The Northeast Caucasian languages are spoken by less than 3.000.000 people. The majority of the speakers live in southwestern Russia, Azerbaijan, Georgia, or in exiled communities throughout western and central Asia.
The earliest attested writtings of a Northeast Caucasian language are the Albanian inscriptions, that were produced from the 7th to the 9th century AD. These inscriptions use a special 'Albanian script'. Various present-day Northeast Caucasian languages in the Russian empire and later in the Soviet Union became written languages in the beginning of the 20th century. First an Arabic based alphabet was employed. In 1928 it was replaced by a latinised writing system. In the late thirties the Cyrillic script was adopted and is still in use today. Seven members of this language family have attained the status of written languages: Chechen, Ingush, Avar, Lak, Dargwa, Lezgi, and Tabassaran.
In general the Northeast Caucasian languages have a rich consonantal inventory and a relatively poor vocalism. In some groups, however, - especially in the Nakh and Avaro-Andi-Dido groups - the vowel system is more elaborate. Chechen has 33 vowel phonemes, Ingush 28, Hunzib 24, and Bezhta 18. On an average Northeast Caucasian languages have 10-15 vowel phonemes. Some languages have oppositions of long vs. short vowels, nasalised vs. non-nasalised vowels, pharyngealised vs. non-pharyngealised vowels, and labialised vs. non-labialised vowels.

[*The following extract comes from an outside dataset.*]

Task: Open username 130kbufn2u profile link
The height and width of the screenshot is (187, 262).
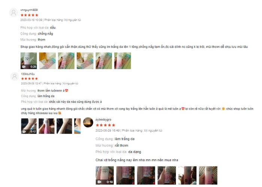Action: [28, 74]
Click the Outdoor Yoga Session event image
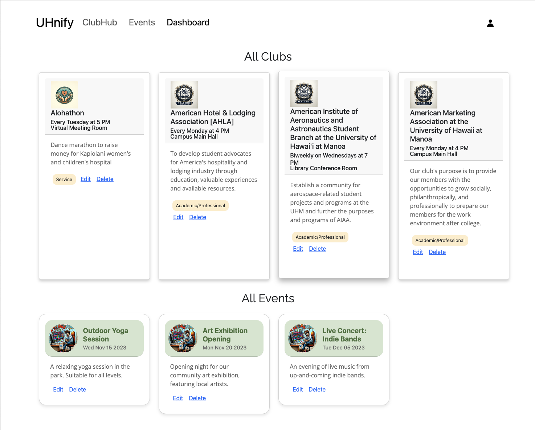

The Northeast Caucasian Languages are characterised by a complex morphological system. The noun is inflected for the categories number, case and in most languages for noun class. The noun morphology is prevalently agglutinative with some fusional properties: Ablaut (i.e. the substitution of the stem vowel) is sometimes used to express plural or oblique case.
In the bulk of the Northeast Caucasian languages the verbs agree with the class of the noun. Only the Udi verb has personal agreement. The verb in Lezgi and in Agul has neither personal nor class agreement.
Word order in the Northeast Caucasian languages is relatively free. However, there exists a tendency for SOV.